My Dad was born 100 years ago today. This is the earliest known photograph of him, a studio portrait which was sent as a postcard to an uncle who had emigrated to Australia. I know this because of 2 separate messages written on the reverse in my Grandad’s handwriting:
The first inscription, on the left, reads “With much love from Wee James to Uncle Jim”. The second states: “This Photo was sent to Australia, to Uncle James, but he had moved on and the Photo was returned. Is baby anything like it?” So my Grandad must have sent it from Glasgow when Brother 1 was born, in 1957. Around that time, they all posed for this lovely studio portrait: my overjoyed parents with their firstborn baby, and Dad’s equally proud parents, Jack and Alice:
Wee James was born into a completely different life to the comfortable and easy one into which I emerged 48 years later. His family lived in a “room and kitchen” in a Gorbals tenement, all sleeping together in the kitchen. This is how Dad describes it in the memoirs he had just started to write before his sudden death in 1992, aged 79:
“We had two rooms… One of the rooms was our kitchen, in which we lived mostly. It contained the iron range for cooking and warmth and the set-in bed, i.e. there was a recess containing my parents’ bed and, below that, the hurley-bed, made by my father from a packing case and so proportioned that it slipped easily under the main bed. The actual bedding was of straw, a “battle” or bale of straw being bought occasionally from ‘Motherwells’, the grain merchant in Main Street. The hurley-bed could hold four children, two at each end, feet to feet.
When Mrs Torrance and my mother were in Munitions, her two children, Bobbie and Minnie, slept there with John and myself….
Is it simply a feature of childhood that people around one seemed to have strong colourful characters, or is it a fact that people, during the last few decades, have become moulded into simpler types? What I was witnessing, unknown to me at the time, was the tail end of the Industrial Revolution, rather like the scene at the end of a fair, when the excitement is over and only the debris is left behind. In this case, the debris consisted of human beings and the buildings they lived in.”

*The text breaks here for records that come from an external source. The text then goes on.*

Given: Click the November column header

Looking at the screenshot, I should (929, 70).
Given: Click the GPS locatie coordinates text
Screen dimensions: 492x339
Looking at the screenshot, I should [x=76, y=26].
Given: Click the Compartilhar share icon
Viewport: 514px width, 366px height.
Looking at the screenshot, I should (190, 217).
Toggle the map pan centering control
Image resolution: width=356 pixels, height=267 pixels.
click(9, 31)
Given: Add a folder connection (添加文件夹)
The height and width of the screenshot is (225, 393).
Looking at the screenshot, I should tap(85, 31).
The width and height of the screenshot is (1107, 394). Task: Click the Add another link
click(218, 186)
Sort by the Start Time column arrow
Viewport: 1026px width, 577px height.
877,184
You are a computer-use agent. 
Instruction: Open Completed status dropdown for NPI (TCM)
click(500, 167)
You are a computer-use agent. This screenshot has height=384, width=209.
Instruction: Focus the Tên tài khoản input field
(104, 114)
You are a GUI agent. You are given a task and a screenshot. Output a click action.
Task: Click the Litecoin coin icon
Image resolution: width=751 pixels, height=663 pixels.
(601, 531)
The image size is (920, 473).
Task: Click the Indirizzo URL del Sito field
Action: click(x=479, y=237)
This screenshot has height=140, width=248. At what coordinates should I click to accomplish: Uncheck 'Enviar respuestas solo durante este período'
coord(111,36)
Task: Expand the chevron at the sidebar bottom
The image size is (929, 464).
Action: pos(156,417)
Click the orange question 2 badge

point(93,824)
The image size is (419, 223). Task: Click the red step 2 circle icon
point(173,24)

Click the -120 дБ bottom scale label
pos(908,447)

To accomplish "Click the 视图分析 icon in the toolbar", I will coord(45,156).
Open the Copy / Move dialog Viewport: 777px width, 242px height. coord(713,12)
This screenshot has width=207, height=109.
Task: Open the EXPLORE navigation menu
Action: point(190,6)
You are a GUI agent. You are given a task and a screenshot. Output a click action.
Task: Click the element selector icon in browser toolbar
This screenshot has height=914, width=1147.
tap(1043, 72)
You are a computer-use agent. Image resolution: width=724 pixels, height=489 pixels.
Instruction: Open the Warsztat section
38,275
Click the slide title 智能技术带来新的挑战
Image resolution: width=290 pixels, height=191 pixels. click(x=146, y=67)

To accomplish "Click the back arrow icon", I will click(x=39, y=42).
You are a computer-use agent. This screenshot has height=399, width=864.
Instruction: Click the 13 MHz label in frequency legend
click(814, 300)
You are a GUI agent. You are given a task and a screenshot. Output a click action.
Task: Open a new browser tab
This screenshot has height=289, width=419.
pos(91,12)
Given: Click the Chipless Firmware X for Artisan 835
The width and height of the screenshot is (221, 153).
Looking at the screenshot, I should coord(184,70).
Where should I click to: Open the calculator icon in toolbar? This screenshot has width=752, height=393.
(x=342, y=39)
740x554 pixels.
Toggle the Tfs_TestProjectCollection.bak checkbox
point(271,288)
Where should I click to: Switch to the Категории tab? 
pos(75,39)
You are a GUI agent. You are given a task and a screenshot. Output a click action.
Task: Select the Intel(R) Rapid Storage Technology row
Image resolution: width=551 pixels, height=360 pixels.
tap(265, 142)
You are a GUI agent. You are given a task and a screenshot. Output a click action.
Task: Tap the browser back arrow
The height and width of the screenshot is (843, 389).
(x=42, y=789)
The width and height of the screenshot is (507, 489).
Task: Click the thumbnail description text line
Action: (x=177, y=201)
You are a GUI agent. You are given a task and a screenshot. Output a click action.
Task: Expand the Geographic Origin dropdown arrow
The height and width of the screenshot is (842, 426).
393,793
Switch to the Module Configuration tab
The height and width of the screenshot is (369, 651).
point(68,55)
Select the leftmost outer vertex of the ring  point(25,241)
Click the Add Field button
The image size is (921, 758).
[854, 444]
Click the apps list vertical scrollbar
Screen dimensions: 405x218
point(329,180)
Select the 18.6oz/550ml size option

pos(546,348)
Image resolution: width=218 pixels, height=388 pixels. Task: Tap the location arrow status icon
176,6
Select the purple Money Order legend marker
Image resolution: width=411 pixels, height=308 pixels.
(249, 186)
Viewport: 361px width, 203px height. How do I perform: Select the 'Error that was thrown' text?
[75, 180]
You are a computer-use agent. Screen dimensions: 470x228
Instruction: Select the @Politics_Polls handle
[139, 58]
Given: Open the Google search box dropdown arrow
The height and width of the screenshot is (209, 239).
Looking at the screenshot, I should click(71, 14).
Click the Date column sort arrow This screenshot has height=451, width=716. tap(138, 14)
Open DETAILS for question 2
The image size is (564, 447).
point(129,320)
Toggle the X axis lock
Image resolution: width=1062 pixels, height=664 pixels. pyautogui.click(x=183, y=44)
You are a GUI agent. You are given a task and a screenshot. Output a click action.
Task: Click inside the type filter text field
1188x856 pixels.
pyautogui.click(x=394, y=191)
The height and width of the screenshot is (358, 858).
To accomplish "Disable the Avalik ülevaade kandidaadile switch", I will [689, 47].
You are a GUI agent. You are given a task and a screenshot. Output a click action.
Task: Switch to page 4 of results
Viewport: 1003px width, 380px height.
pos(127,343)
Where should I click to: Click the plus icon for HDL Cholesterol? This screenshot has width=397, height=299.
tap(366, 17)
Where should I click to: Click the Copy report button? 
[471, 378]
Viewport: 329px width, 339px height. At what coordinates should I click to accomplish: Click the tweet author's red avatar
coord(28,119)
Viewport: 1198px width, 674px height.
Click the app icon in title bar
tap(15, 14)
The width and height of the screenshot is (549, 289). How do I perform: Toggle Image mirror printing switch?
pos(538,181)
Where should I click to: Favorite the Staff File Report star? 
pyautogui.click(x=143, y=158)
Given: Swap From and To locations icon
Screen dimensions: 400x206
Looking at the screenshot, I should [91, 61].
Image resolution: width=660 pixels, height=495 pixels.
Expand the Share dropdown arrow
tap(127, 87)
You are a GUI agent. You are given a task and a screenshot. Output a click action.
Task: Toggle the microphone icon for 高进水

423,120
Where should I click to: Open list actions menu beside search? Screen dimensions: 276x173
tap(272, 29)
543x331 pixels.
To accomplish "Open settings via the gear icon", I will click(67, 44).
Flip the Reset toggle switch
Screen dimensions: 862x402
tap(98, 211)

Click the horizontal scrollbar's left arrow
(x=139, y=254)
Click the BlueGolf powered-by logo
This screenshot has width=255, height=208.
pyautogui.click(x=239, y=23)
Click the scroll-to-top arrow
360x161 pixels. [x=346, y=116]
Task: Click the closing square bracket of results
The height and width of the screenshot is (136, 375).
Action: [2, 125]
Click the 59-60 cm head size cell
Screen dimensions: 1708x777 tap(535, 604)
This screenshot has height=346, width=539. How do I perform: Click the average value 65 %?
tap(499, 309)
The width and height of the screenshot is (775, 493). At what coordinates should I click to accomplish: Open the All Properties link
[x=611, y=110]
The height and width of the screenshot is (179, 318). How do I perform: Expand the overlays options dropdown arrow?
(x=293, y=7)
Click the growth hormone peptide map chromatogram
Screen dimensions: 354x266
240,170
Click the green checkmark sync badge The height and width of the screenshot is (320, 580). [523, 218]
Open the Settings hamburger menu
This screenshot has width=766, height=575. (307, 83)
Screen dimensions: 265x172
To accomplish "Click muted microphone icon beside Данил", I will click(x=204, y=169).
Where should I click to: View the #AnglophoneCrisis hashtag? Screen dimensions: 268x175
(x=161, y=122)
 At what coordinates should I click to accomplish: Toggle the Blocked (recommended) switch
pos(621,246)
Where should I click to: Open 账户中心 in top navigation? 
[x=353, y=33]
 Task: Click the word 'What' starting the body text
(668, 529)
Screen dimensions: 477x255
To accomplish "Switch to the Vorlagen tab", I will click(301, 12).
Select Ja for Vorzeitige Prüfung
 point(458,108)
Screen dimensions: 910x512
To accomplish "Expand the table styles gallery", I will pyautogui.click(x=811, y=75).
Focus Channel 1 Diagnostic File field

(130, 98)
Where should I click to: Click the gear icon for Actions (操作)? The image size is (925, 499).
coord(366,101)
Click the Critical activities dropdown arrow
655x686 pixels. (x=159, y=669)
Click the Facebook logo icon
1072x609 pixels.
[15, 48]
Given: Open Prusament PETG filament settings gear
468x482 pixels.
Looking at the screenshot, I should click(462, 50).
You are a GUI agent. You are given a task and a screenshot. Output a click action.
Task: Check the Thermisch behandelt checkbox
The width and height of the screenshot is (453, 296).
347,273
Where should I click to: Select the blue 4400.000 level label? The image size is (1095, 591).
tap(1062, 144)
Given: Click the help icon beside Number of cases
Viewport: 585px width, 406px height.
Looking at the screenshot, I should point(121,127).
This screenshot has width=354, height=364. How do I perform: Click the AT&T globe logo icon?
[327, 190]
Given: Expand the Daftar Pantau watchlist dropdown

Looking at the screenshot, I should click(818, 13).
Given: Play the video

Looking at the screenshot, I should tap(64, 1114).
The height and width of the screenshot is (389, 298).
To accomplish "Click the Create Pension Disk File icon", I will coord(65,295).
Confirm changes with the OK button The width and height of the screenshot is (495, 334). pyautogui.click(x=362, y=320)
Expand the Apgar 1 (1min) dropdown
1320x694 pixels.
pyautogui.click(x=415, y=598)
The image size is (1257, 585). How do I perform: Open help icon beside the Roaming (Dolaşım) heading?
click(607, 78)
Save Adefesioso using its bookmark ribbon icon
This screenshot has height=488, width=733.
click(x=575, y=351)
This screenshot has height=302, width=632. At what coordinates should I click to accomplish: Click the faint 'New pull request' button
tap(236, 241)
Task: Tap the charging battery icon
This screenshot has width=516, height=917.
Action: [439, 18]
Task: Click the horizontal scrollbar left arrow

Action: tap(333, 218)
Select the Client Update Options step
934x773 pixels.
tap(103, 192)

The industry that surrounded them is described in vivid detail; the ironworks opposite their home, the cooperage at the back:
“Dixon’s Blazes – or ironworks. Great, tall, steel towers reached into the smoky sky, surrounded by a network of steel girders and bridges. The roar was constant. Along the walkways high above us there was a procession of men, to my little mind all exactly alike, each stripped to the waist, expression grim, and pushing a wheelbarrow. As each approached the top of the tower, something opened; the night sky, the man, his grim features, his muscular chest were all illuminated in a great fiery glare- he emptied whatever was in his wheelbarrow into the furnace, the lid was closed and he walked on. So darkness and glare succeeded each other, as the great monster consumed the offerings of its sweating servants, without cease…”
Orr & Co. Cooperage occupied their back yard: “Barrels of all descriptions were the materials of their trade and huge loads of these used to arrive and depart, drawn by magnificent horses, which in turn were controlled by mostly insignificant carters. Of the working of the coopers I retain two special pictures. The first is of their method of unloading. The barrel would be taken off the lorry and set rolling at the top of the lane. Down it would come, a great whiskey barrel, bouncing and gaining speed, enough to kill anyone unfortunate enough to be in its way. At the bottom would stand the cooper, a little man usually, with his cloth cap, white apron, fag in his mouth and one hand in his pocket. At the precise moment, he would kick one end of the barrel and immediately it would stop, rotating violently on its widest circumference, thus using up all its dangerous energy. With the flat of his hand he would then bring it to a stop, roll it, tamed, to one side and await the onset of the next one, halfway down the slope. The second picture could be set to music (and, indeed, has been done in Burns’ poem ‘There was a wee cooper who lived in Fife’). Three coopers would station themselves round an upright barrel, each man equipped with a broad-bladed blunt chisel and mallet – then they would dance around the barrel, hammering down the iron hoop as they went”.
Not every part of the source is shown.